[vorbis] Ogg artifacts

Carsten Haese carsten at xiph.org
Thu Jan 22 14:13:42 PST 2004



On Thu, 2004-01-22 at 16:57, Jon Pomrenke wrote:
> I'm having some difficulty getting into Ogg. Being my first time encoding to
> Ogg, I am left doubtful of the quality in reproduction. Hopefully, it is
> merely something that I am doing.

Unless I'm misunderstanding your description below, you're comparing the
CD ripping mechanisms of tkcOggRipper and EAC, not the codecs MP3 and
Ogg Vorbis. To compare the codecs, you should take the uncompressed WAV
from EAC, encode that with MP3 and Ogg Vorbis respectively, and compare
the results.

Hope this helps,

Carsten.

> My original intentions were to go through my CD collection and rip
> everything out at 224kps VBR. I began with an album I was relatively
> familiar with. I used FreeRip 2.53 initially, but found that I had
> artifacts (clipping) in a couple places in a couple songs. Being suspicious
> of the binaries being used, I switched over to tkcOggRipper and re-ripped
> the album using the same settings (considerably faster rip for some
> reason). Problem still existed, though less prominant.

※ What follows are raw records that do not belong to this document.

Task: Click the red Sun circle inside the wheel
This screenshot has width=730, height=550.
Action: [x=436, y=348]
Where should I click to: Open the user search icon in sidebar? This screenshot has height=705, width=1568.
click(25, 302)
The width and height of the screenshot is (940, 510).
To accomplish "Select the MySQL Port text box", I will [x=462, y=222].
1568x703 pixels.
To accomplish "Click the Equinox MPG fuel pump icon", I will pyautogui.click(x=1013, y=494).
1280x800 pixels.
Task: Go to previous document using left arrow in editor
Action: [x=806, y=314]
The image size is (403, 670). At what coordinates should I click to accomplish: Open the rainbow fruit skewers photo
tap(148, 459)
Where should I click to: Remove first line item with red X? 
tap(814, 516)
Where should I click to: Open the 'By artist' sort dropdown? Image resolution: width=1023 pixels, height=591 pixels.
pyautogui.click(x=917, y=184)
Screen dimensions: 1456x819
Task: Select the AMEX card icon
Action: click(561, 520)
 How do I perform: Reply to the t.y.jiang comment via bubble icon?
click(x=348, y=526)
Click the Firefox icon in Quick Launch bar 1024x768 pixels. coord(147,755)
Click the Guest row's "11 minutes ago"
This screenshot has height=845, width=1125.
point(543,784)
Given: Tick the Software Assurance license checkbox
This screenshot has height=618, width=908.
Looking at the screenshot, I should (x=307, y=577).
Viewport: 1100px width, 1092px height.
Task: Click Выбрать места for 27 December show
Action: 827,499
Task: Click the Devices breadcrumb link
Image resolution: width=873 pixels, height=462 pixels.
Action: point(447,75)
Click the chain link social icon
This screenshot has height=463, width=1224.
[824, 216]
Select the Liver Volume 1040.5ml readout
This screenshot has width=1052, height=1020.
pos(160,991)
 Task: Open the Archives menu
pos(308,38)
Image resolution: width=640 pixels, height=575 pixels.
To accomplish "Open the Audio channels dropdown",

I now focused in on
> one song.
> 
> What I got was a cleaner version of the file, but some artifacts still
> existed (2 to be specific). I listened to the cd itself and found that
> there was a hint of one of the artifacts in one position, but none that I
> could hear in the other position. The CD I was ripping off of actually
> happens to be a copy since my original CD became too scratched to use after
> an unfortunate incident. Coincidentally, I do not know how good the
> original CD was that this was taken from. Anyhow, I took that same song
> again and ripped it using LAME 3.93.1 and EAC. EAC gives a track quality
> report and on the track I kept trying to rip it reported 99.4% integrity,
> however the end result is a perfectly encoded MP3 with no artifacts.
> 
> I used a different CD as a test platform, one that was near flawless, and I
> have yet to detect any artifacts created. But being that ripping from
> imperfect CDs is a fact of life, does this hinder Oggs application? Does
> Ogg properly handle artifacts in the source, contrary to what I'm seeing? I
> can understand clipping coming across when the source has difficulty
> reading the song, but it is actually amplifying the artifact when LAME
> doesn't even produce it. Is this normal to have artifacts compounded
> through Ogg, but hidden through LAME? What does one do when they have an
> imperfect CD that plays near perfectly but does not rip to Ogg near
> perfectly?
> 
> -Jon
> Ah, lamently, no. My gastronomic capacity knows no satiety.